§ CHALLENGE:
Please pull every line of the records below and copy each one character for character.

§ INFORMATION GIVEN:
....

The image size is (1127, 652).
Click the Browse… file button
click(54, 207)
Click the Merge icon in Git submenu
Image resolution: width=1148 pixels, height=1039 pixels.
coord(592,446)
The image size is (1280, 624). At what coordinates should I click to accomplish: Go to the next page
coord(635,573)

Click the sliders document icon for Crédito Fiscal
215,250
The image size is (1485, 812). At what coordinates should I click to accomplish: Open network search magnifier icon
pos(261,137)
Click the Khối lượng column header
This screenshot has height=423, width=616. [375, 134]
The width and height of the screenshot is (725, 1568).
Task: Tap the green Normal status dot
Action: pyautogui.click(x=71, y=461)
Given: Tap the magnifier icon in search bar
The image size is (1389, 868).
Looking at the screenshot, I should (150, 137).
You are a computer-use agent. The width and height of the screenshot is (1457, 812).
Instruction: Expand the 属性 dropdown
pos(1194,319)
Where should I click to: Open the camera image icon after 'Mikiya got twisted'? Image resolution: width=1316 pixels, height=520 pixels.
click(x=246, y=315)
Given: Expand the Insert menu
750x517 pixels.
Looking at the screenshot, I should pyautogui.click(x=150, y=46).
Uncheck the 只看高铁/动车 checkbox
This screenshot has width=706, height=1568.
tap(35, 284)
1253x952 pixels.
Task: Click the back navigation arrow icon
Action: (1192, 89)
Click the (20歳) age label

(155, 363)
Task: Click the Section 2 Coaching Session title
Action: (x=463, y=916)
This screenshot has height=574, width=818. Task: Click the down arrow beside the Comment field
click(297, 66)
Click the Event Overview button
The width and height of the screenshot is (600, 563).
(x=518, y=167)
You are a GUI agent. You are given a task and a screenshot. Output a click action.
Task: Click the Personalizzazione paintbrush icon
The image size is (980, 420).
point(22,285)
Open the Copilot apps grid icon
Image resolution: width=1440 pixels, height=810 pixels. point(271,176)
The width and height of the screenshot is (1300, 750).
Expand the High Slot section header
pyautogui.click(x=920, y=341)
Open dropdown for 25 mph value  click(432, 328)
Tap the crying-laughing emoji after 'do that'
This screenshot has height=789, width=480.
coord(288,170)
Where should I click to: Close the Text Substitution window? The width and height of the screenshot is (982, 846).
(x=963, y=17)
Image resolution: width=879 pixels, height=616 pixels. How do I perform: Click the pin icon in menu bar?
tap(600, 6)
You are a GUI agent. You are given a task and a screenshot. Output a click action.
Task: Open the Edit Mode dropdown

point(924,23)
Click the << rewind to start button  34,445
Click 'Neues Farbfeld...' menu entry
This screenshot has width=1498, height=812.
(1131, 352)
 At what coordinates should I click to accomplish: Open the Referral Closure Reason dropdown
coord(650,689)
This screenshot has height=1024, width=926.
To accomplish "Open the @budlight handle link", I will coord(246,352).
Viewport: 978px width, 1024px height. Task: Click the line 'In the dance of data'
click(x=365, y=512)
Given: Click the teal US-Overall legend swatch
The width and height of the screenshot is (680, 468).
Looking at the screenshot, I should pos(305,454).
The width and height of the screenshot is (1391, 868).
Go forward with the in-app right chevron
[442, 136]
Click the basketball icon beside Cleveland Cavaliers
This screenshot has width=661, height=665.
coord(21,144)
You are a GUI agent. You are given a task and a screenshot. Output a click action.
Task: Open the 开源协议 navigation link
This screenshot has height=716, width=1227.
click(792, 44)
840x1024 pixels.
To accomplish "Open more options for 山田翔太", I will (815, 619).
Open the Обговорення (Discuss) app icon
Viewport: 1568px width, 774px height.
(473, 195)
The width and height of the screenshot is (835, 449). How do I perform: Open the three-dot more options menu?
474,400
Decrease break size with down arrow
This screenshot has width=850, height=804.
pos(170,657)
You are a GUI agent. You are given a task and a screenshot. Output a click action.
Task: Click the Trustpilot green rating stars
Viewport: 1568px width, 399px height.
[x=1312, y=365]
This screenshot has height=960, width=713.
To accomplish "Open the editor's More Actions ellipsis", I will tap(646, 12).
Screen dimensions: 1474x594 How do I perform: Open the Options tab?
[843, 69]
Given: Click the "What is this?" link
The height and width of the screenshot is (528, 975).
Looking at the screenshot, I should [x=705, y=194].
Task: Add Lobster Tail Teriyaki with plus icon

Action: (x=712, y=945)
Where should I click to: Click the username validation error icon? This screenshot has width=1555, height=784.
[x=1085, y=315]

....

§ RESPONSE TO THIS EXERCISE:
The image size is (1127, 652).
Click the Browse… file button
click(54, 207)
Click the Merge icon in Git submenu
Image resolution: width=1148 pixels, height=1039 pixels.
coord(592,446)
The image size is (1280, 624). At what coordinates should I click to accomplish: Go to the next page
coord(635,573)

Click the sliders document icon for Crédito Fiscal
215,250
The image size is (1485, 812). At what coordinates should I click to accomplish: Open network search magnifier icon
pos(261,137)
Click the Khối lượng column header
This screenshot has height=423, width=616. [375, 134]
The width and height of the screenshot is (725, 1568).
Task: Tap the green Normal status dot
Action: pyautogui.click(x=71, y=461)
Given: Tap the magnifier icon in search bar
The image size is (1389, 868).
Looking at the screenshot, I should (150, 137).
You are a computer-use agent. The width and height of the screenshot is (1457, 812).
Instruction: Expand the 属性 dropdown
pos(1194,319)
Where should I click to: Open the camera image icon after 'Mikiya got twisted'? Image resolution: width=1316 pixels, height=520 pixels.
click(x=246, y=315)
Given: Expand the Insert menu
750x517 pixels.
Looking at the screenshot, I should pyautogui.click(x=150, y=46).
Uncheck the 只看高铁/动车 checkbox
This screenshot has width=706, height=1568.
tap(35, 284)
1253x952 pixels.
Task: Click the back navigation arrow icon
Action: (1192, 89)
Click the (20歳) age label

(155, 363)
Task: Click the Section 2 Coaching Session title
Action: (x=463, y=916)
This screenshot has height=574, width=818. Task: Click the down arrow beside the Comment field
click(297, 66)
Click the Event Overview button
The width and height of the screenshot is (600, 563).
(x=518, y=167)
You are a GUI agent. You are given a task and a screenshot. Output a click action.
Task: Click the Personalizzazione paintbrush icon
The image size is (980, 420).
point(22,285)
Open the Copilot apps grid icon
Image resolution: width=1440 pixels, height=810 pixels. point(271,176)
The width and height of the screenshot is (1300, 750).
Expand the High Slot section header
pyautogui.click(x=920, y=341)
Open dropdown for 25 mph value  click(432, 328)
Tap the crying-laughing emoji after 'do that'
This screenshot has height=789, width=480.
coord(288,170)
Where should I click to: Close the Text Substitution window? The width and height of the screenshot is (982, 846).
(x=963, y=17)
Image resolution: width=879 pixels, height=616 pixels. How do I perform: Click the pin icon in menu bar?
tap(600, 6)
You are a GUI agent. You are given a task and a screenshot. Output a click action.
Task: Open the Edit Mode dropdown

point(924,23)
Click the << rewind to start button  34,445
Click 'Neues Farbfeld...' menu entry
This screenshot has width=1498, height=812.
(1131, 352)
 At what coordinates should I click to accomplish: Open the Referral Closure Reason dropdown
coord(650,689)
This screenshot has height=1024, width=926.
To accomplish "Open the @budlight handle link", I will coord(246,352).
Viewport: 978px width, 1024px height. Task: Click the line 'In the dance of data'
click(x=365, y=512)
Given: Click the teal US-Overall legend swatch
The width and height of the screenshot is (680, 468).
Looking at the screenshot, I should pos(305,454).
The width and height of the screenshot is (1391, 868).
Go forward with the in-app right chevron
[442, 136]
Click the basketball icon beside Cleveland Cavaliers
This screenshot has width=661, height=665.
coord(21,144)
You are a GUI agent. You are given a task and a screenshot. Output a click action.
Task: Open the 开源协议 navigation link
This screenshot has height=716, width=1227.
click(792, 44)
840x1024 pixels.
To accomplish "Open more options for 山田翔太", I will (815, 619).
Open the Обговорення (Discuss) app icon
Viewport: 1568px width, 774px height.
(473, 195)
The width and height of the screenshot is (835, 449). How do I perform: Open the three-dot more options menu?
474,400
Decrease break size with down arrow
This screenshot has width=850, height=804.
pos(170,657)
You are a GUI agent. You are given a task and a screenshot. Output a click action.
Task: Click the Trustpilot green rating stars
Viewport: 1568px width, 399px height.
[x=1312, y=365]
This screenshot has height=960, width=713.
To accomplish "Open the editor's More Actions ellipsis", I will tap(646, 12).
Screen dimensions: 1474x594 How do I perform: Open the Options tab?
[843, 69]
Given: Click the "What is this?" link
The height and width of the screenshot is (528, 975).
Looking at the screenshot, I should [x=705, y=194].
Task: Add Lobster Tail Teriyaki with plus icon

Action: (x=712, y=945)
Where should I click to: Click the username validation error icon? This screenshot has width=1555, height=784.
[x=1085, y=315]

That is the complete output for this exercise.